DETAILED DESCRIPTION OF THE INVENTION
[0018] The invention provides a method of improving potency
recovery following radical prostatectomy by administering a
therapeutically effective amount of one or more PDE-4, PDE-5, PDE-6
and/or PDE-7 inhibitor(s). It has now been shown that the discovery
that sildenafil citrate, as compared to other PDE-5 inhibitors, has
a neuronal cell protective effect. In particular, the present
experiments compared viability of PC-12 neuronal cells in the
presence of purified sildenafil citrate, vardenafil, and tadalafil
following H.sub.2O.sub.2-induced apoptosis. As shown in FIGS. 1 and
2, sildenafil citrate protected against cell death in a significant
manner.
[0019] Further experimentation on mechanism of action showed that
PDE-5, the traditional target of sildenafil citrate, vardenafil and
tadalafil, is not present in neuronal cells. Therefore, the
aforementioned protective effect of sildenafil citrate on neuronal
cells is not via targeting of PDE-5. Experiments with neuronal
cells indicated that PDE-4.delta., PDE-6.delta. and PDE-7.alpha.
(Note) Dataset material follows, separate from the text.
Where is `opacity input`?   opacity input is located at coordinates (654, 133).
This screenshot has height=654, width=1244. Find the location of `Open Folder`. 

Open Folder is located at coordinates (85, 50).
are the targets for neuronal protection. Thus, sildenafil citrate's
lack of discrimination for PDE-5 versus PDE-4.delta., PDE-6.delta.
and PDE-7.alpha., as compared to the other PDE-5 inhibitors, may
mediate the potent neuronal protection. Thus, true PDE-4.delta.,
PDE-6.delta. and PDE-7.alpha. inhibitors may achieve optimal
protection. In this respect, PDE-4 inhibitor, rolipram was shown to
provide significant protection against H.sub.2O.sub.2-induced cell
death (FIG. 3).
[0020] Accordingly, the present invention features a method for
treating post-radical prostatectomy erection dysfunction in a
subject by administering to a subject in need of treatment a
therapeutically effective amount of a PDE inhibitor or a
pharmaceutically acceptable salt or solvate thereof at the site of
incision for prostatectomy. For the purposes of the present
invention, the term "therapeutically effective amount" represents
an amount of a compound that is capable of inhibiting PDE-4.delta.,
PDE-5, PDE-6.delta. or PDE-7.alpha. and causes a measurable
improvement in clinical recovery of potency following radical
prostatectomy. Such improvement includes at least a 15, 20, 25, 30,
or 35% improvement in potency at three months post-operative
compared to a subject not receiving treatment; at least a 30, 35,
40, 45, 50, 55, 60, 65, 70, 75, 80 or 85% improvement in potency at
six months post-operative compared to a subject not receiving
treatment; or at least a 75, 80, 85, 90, or 95% improvement in
potency at twelve months post-operative compared to a subject not
receiving treatment.
[0021] The term "PDE inhibitor" refers to a compound that inhibits
PDE. A PDE inhibitor useful in the present invention is a compound
that inhibits PDE-4, PDE-5, PDE-6 and/or PDE-7. Particular PDE
inhibitors useful in the present invention are compounds that
inhibit PDE-4, PDE-6 and/or PDE-7. More preferred PDE inhibitors
are non-selective PDE-5 inhibitors with respect to PDE-4, PDE-6,
and/or PDE-7, particularly PDE-4.delta. (also known as PDE-4D),
PDE-6.delta. (also known as PDE-6D) and/or PDE-7.alpha. (also known
as PDE-7A). Alternatively stated, particular embodiments of the
present invention include the use of a PDE inhibitor that inhibits
PDE-5 as well as PDE-4.delta., PDE-6.delta. and/or PDE-7.alpha..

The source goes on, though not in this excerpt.